**Directions for this task**. Across the listing below, how many lines hold "click"? Reply with the number by itself.

----- Records provided

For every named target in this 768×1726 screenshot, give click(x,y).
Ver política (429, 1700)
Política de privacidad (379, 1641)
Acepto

----------
----- Records provided

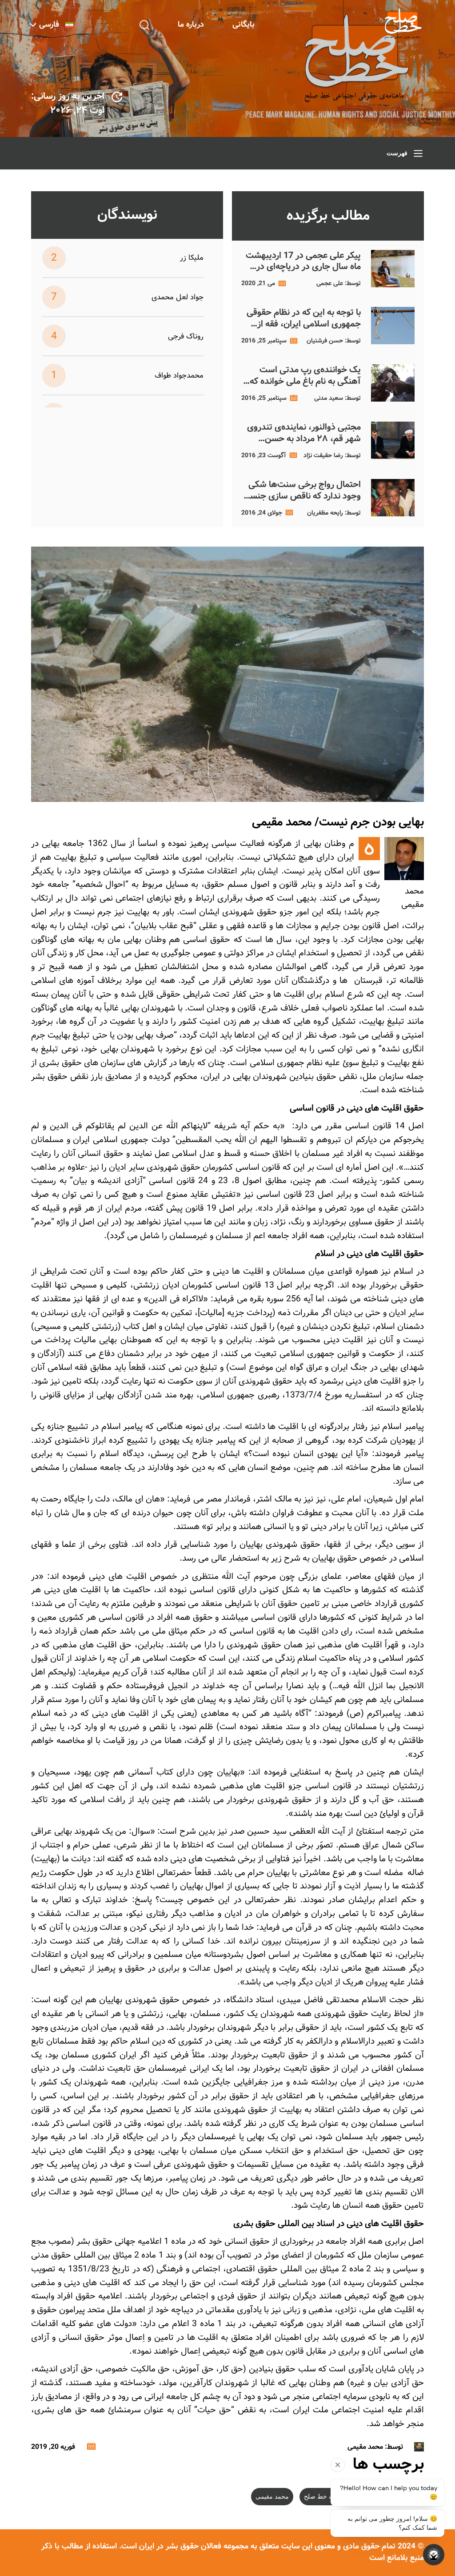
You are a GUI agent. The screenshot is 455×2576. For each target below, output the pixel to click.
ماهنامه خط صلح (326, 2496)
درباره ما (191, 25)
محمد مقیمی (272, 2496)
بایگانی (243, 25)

----------

**Response to this task**. 2